There are many experiments that do not need Cern's LHC
but could use older genration accelerators. There are many
interpretations of quantum mechanics that need to be studied.

Engineering wants to replace experimental physics with simulation
especially by quantum computers (that was Feynmann's orginal
proposal for quantum computing). Aaronson from U Texas
has papers arguing physics should be replaced by digital
simulation. Energy and Entrophy are coding theory in his
view.

The physicists who taught me were sceptial of formal mathematics in
physics. Physics mathematics was differential geometry in their
view. Now nearly all theoretical physics is formal mathematics such
as manifold topology and reality studied as space time curvature.

The point I was trying to make is that the US won't be able to
compete in semiconductors just by cutting costs. We need
basic research of the Bell labs type.
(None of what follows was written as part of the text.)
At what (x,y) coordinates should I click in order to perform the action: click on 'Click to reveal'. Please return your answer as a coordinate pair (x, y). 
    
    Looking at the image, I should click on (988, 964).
I bet is someone
asked Nobel Prize winner and critic of AI Roger Penrose for
ibasic research ideas to improve semiconductor soldid state
physics and fab processes, he would have ideas.
 
I thought of an example of need for basic research in
semiconductor area. Circuit simulation is still performed
using ancient Spice. It goes back to the late 1960s and
1970s when solid state physics was an important theoretical
reseach area. It is still always used. Research is needed
to develop better ways to simulate circuits. I see the problem
as the cartelization of the US high tech industry.